In 2021, Lancaster’s Southern Market announced they were looking for vendors for its food hall. “I knew I wanted to be part of it.” Tuno viewed setting up a business in the market as a safe space to step out into something she wanted to do “with some (protective) bumpers.” One of the bumpers is that the landlord, Willow Valley Communities, provides all of the equipment for her shop. She pays for that equipment through a percentage of sales. “It gives you that freedom to be able to put a menu together, really prove that concept.” Tuno has helped to mentor other vendors in the hall. Her teaching experience has given her the knowledge to answer new entrepreneurs’ questions.
Her business, Butter and Bean, is a coffee shop that also offers fresh pastries. Tuno has been working as the pastry chef since a former employee found another job. Butter and Bean just opened a second location, a café in the Tanger Outlets mall, five miles from the Southern Market. Creating that 24-seat space has been a “whole other journey” without bumpers, as she worked with contractors and electricians. Her husband, who recently lost his job, has been working with her in the new café. “That’s another one of the God moments… He knew what we would need.”
ASSETS has been tremendously helpful in her business journey, she said. “I genuinely feel like they want us to succeed.” When she had business issues that she wasn’t sure about, she was able to bounce questions off ASSETS staff. Tuno took a 10-week financial boot camp offered by ASSETS for market vendors in early 2022, soon after the food hall opened. She already had some sense of what she needed to do in terms of profit and loss statements and cost of goods. The program gave her lots of ideas about labor and “really digging deeper into (the) cost of goods.”
With food costs post-COVID going sky-high, she said deeply exploring the question of “how can we make money?” is key.

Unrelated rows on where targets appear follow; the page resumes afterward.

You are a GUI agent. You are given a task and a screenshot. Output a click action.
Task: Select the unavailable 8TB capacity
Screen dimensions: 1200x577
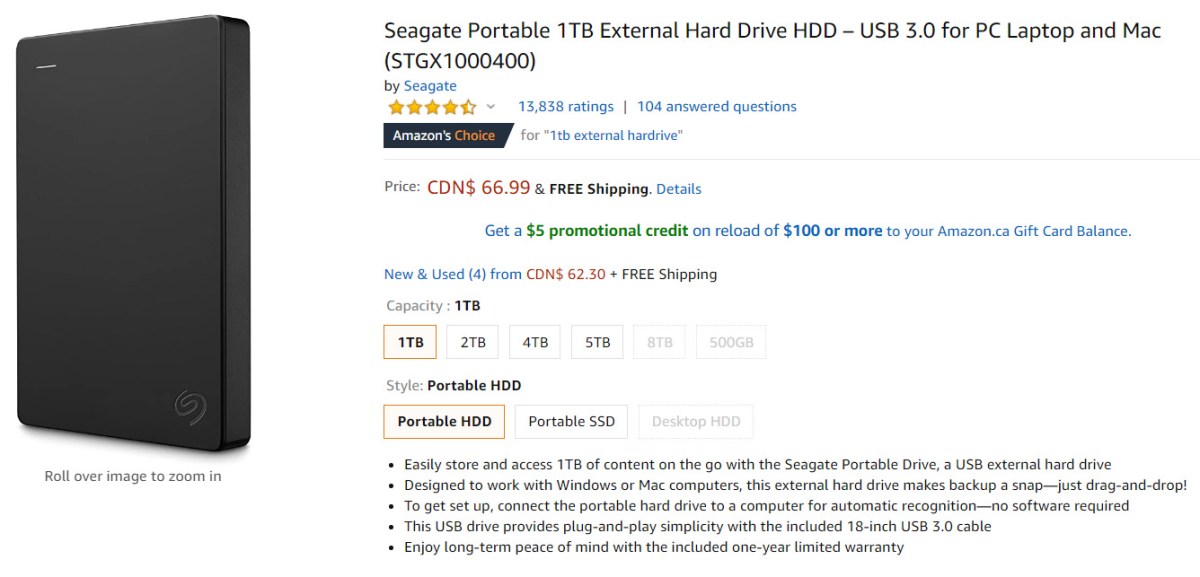[660, 342]
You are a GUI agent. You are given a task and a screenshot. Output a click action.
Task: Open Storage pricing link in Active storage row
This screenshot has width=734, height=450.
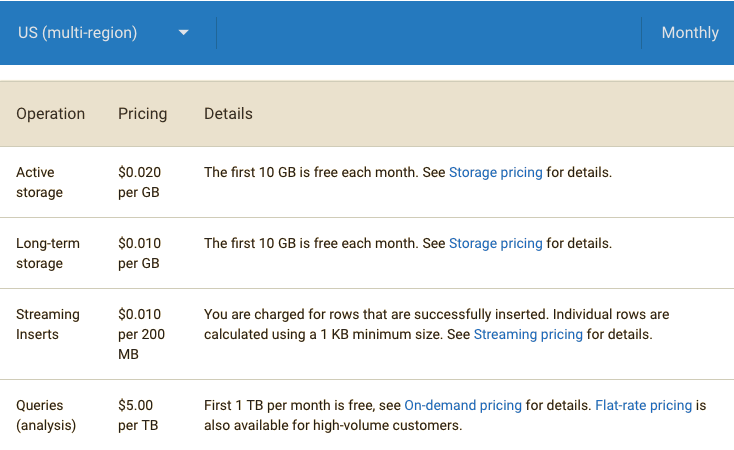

“With this being your money coming in and going out, it makes it that much more real.” Tuno has changed her prices three or four times over the past 15 months, keeping things as stable as possible. “I keep things seasonal.” Without ASSETS’ help, “I don’t think I would have made it. Especially in that financial aspect of things. I don’t think that I would be as confident opening our second location as I am without (training).”
At the Southern Market, Tuno has two staff, sometimes three on weekends. Her new location will have eight to 10 staff. Finding the right people has not been easy. “We’ve had a lot of people put in applications, we get through a phone interview, and then they just disappear.”